▶ _WHAT IS EXPECTED_
Pick out the lines in the listing below that contain the word "agent" and copy them.

▶ _RECORDS SUPPLIED_
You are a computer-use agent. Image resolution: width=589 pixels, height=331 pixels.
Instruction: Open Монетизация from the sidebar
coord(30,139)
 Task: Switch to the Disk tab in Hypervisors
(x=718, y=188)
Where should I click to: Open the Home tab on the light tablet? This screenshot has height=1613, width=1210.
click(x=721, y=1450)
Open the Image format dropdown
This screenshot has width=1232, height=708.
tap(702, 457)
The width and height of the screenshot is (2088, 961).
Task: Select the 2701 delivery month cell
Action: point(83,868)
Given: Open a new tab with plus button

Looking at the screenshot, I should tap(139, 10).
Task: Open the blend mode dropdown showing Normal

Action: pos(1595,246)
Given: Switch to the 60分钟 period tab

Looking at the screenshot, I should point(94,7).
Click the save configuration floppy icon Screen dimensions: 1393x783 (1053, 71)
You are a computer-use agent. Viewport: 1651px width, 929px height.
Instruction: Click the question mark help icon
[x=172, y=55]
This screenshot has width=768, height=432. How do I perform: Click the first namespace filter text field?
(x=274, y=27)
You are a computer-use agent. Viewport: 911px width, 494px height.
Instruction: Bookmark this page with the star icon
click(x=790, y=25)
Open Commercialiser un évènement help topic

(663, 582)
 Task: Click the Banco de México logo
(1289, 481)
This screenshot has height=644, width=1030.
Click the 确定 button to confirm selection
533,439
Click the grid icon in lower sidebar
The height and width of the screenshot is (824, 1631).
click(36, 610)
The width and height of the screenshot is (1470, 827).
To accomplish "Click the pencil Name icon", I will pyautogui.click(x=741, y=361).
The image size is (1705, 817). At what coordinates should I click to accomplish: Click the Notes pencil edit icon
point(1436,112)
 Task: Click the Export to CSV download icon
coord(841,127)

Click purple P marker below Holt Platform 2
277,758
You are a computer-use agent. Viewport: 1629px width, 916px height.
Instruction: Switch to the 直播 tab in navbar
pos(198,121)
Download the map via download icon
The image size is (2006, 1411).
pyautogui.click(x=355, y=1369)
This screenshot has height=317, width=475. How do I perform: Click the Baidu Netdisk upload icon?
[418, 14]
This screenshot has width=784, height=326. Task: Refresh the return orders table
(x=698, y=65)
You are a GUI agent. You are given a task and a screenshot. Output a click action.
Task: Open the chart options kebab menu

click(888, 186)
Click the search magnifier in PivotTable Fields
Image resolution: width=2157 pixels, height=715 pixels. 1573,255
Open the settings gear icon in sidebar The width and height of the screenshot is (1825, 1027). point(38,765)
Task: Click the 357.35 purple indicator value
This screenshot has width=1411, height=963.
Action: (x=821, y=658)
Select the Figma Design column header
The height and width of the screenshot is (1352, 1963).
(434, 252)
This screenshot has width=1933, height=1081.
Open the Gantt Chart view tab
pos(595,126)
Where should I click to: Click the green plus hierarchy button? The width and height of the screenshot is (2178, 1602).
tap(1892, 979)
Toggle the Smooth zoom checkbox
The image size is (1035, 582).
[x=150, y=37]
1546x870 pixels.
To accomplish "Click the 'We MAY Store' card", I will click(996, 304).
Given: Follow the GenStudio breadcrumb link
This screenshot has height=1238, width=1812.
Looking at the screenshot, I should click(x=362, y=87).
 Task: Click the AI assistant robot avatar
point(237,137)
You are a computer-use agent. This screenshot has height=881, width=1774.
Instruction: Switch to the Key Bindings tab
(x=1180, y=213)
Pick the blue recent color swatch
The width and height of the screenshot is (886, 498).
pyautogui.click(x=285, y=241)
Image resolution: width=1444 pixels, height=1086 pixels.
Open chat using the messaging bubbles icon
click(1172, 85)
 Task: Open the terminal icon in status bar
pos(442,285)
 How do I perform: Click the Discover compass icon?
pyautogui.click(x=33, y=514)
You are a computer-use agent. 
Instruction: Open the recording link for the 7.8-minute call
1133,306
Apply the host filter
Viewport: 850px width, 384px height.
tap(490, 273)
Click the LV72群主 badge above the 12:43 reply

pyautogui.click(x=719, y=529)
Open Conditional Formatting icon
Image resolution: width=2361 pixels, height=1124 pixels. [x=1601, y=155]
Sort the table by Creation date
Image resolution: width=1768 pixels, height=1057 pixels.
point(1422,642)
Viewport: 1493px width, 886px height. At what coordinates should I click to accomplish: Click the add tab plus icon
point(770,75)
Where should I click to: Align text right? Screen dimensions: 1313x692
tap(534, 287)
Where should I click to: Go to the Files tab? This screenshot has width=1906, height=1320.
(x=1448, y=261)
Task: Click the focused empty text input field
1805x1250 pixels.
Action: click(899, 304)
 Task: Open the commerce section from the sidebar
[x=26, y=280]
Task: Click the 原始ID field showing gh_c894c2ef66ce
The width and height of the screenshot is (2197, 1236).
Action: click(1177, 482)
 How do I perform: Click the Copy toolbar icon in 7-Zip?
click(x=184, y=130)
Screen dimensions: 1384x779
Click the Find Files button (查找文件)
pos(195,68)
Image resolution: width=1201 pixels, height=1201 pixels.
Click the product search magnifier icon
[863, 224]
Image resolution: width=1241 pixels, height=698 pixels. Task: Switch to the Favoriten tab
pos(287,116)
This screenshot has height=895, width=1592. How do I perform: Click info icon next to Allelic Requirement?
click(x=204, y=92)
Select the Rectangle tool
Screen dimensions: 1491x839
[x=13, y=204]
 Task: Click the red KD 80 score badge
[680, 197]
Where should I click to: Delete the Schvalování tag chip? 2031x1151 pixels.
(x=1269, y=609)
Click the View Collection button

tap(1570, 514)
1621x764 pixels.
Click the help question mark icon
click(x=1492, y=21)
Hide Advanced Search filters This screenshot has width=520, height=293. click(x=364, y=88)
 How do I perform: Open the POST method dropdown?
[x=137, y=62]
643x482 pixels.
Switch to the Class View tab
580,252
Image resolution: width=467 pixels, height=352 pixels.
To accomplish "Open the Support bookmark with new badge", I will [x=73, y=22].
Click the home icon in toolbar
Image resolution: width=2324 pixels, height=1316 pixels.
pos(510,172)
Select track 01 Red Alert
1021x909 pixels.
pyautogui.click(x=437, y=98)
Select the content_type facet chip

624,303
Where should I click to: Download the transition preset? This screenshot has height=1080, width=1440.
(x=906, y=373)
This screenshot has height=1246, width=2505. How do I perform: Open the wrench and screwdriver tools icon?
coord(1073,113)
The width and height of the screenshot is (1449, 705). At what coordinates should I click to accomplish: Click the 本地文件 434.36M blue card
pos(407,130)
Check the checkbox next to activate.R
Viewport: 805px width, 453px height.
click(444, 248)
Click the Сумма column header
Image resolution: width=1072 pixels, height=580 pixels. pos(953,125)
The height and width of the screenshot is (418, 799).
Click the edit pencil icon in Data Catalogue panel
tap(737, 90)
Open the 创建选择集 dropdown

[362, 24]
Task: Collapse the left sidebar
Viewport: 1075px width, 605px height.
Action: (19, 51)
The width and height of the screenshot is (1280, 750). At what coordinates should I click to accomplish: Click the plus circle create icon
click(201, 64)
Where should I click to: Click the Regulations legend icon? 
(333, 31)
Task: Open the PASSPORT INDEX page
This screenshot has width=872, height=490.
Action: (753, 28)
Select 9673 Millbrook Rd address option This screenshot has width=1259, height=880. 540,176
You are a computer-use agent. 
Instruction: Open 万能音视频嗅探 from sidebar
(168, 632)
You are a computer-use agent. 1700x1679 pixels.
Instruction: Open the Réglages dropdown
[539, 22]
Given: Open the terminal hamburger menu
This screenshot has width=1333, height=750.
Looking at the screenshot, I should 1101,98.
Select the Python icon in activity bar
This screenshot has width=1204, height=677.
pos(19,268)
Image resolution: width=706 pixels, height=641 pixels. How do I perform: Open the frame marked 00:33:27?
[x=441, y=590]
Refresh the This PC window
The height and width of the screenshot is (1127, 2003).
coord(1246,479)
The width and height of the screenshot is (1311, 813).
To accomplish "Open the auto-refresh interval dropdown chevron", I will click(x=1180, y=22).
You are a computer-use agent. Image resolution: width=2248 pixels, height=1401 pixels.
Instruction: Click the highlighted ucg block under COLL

▶ _EXERCISE RESPONSE_
You are a computer-use agent. Image resolution: width=589 pixels, height=331 pixels.
You are a computer-use agent. Viewport: 1651px width, 929px height.
You are a computer-use agent. Viewport: 911px width, 494px height.
You are a computer-use agent. Viewport: 1629px width, 916px height.
You are a GUI agent. You are given a task and a screenshot. Output a click action.
You are a computer-use agent. This screenshot has height=881, width=1774.
You are a computer-use agent. 
You are a computer-use agent. 
You are a computer-use agent. 1700x1679 pixels.
You are a computer-use agent. Image resolution: width=2248 pixels, height=1401 pixels.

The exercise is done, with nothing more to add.